COMMENTARY | A few days ago, a troubled teen named Tammy Jordan posted a YouTube video. In it, she took a .45 pistol and shot holes into her dad's laptop, because she didn't like something her dad had written about her on Facebook. Her dad's post was privacy-protected, but being a tech-savvy teen she was easily able to find out about it, and exact her revenge.

Oops, sorry. It was actually the other way around. A man named Tommy Jordan didn't like what his daughter had written about him in a privacy-protected post, which he was somehow able to gain access to on Facebook because of his technical knowhow. Then he shot her laptop and posted the video on YouTube, along with a self-righteous, entitled rant about how his daughter has no right to privacy or to criticize him.

Here's why he shouldn't have.

Reason #1: Because of what it says about you

Jordan wasn't a reckless, irresponsible teenager, who'd somehow been given a gun. He was a cruel, power-mad adult, who'd somehow been given a gun and the authority to make another person's life miserable ... just because she's related to him, and her age is below the magic number 18.

See, his daughter told her friends, using Facebook (as opposed to the phone or old-fashioned talking in person), that she felt he was giving her too many chores. Because she had the audacity to think that her dad wasn't a creepy Internet stalker -- and that she could have private conversations with her friends, the same way she could have if she'd used the old-fashioned methods -- he decided to not just destroy a perfectly good laptop, but to publicly humiliate her as well.

According to the Daily Mail, the police thanked him. Of course, the police here in the United States also taser people to death and pepper spray unarmed protesters, so it's no surprise that they'd be on the side of excessive force and abuse of unearned power.

Reason #2: Because laptops make kids smarter

In Mooresville, North Carolina, just a few miles from Tommy Jordan's house, school-issued laptops are boosting kids' scores into the stratosphere, even as per-student spending is near the lowest in the state. According to Alan Schwartz of the New York Times, the graduation rate's up to 91 percent from 80 percent after just a few years of this.

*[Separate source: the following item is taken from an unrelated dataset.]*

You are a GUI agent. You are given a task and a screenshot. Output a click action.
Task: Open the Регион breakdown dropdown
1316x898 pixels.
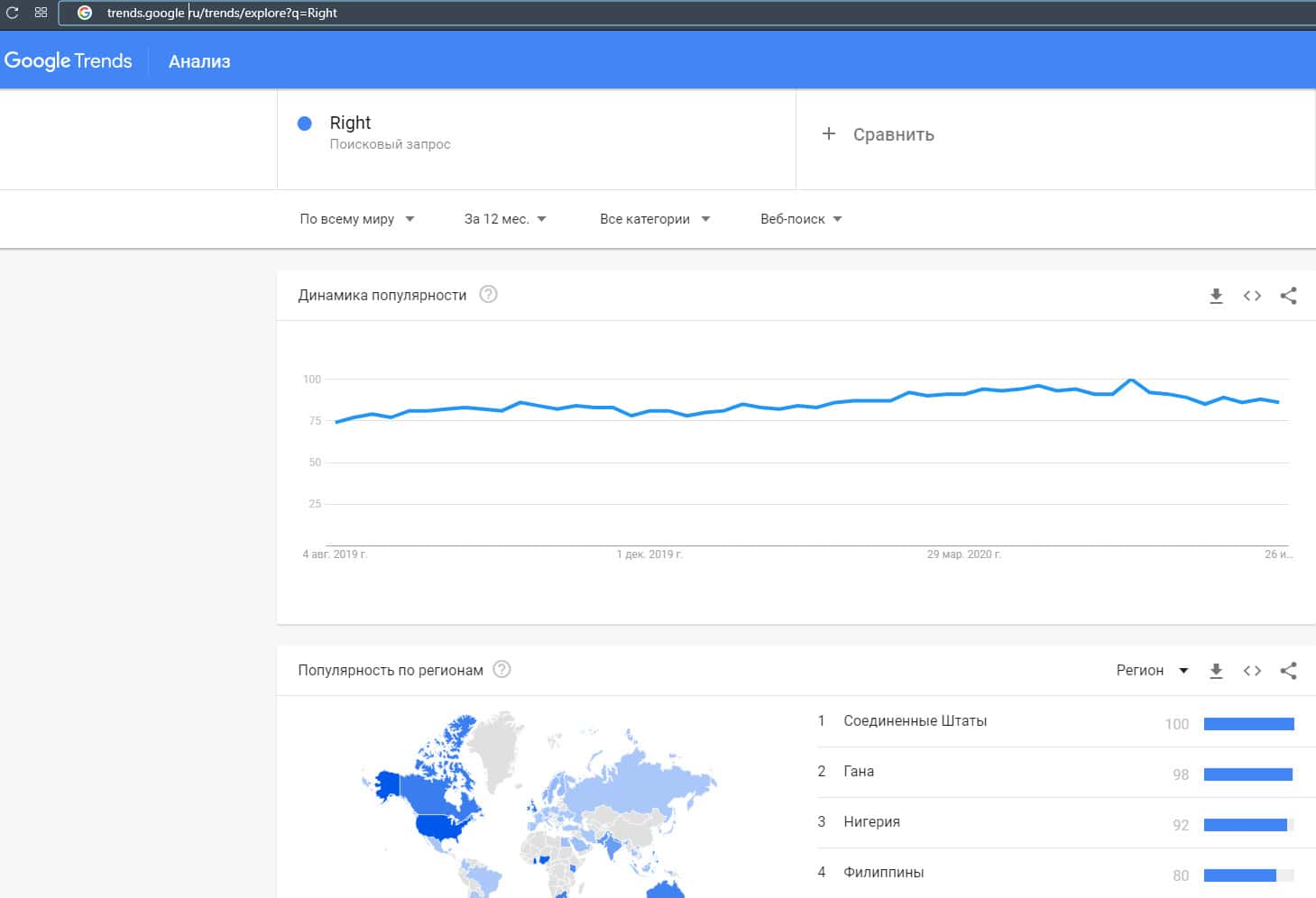pyautogui.click(x=1152, y=671)
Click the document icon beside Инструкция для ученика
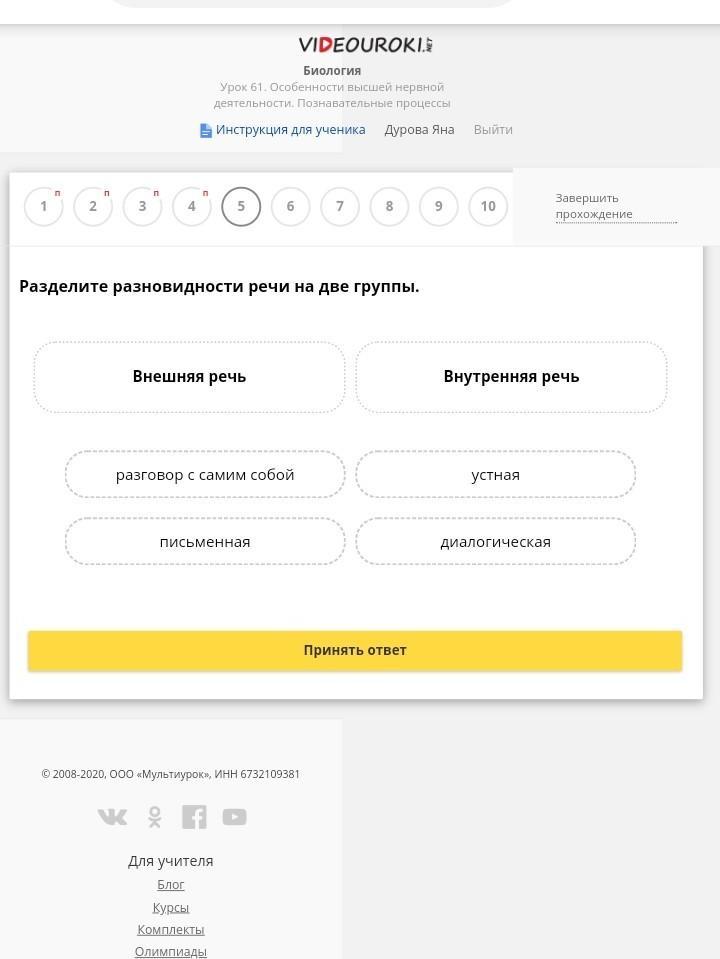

It doesn't work the way you think it does, either. The computers aren't locked-down and monitored. Instead, there's a "culture of collaboration among staff and kids," according to Thomas Bertrand, the Rochester, IL school superintendent. Students are learning at their own pace, and using their computers the way they want to. That's what makes them so powerful.

Reason #3: Because kids need somewhere they can turn

If a supervisor did what Jordan did to an employee, there would be a lawsuit. And if a kid did it to another kid, it would be bullying, and a criminal act. The difference isn't that it was right or okay for Jordan to do this. The difference is that there are fewer legal protections for children who are bullied and have their conversations spied on and property destroyed by their parents. Especially when it involves computers, which uptight parents see as a threat to their authority and control.

They're right to be afraid of computers, for the same reason that governments from China to the Middle East see the Internet as a threat. Because if you're that kind of parent, your child can go online and realize that what happened to her was wrong, and does not happen in loving households. Your child can find out what real love and acceptance are and long for them, or even make plans to escape to them. Just like people in repressive countries, who find out about democracy.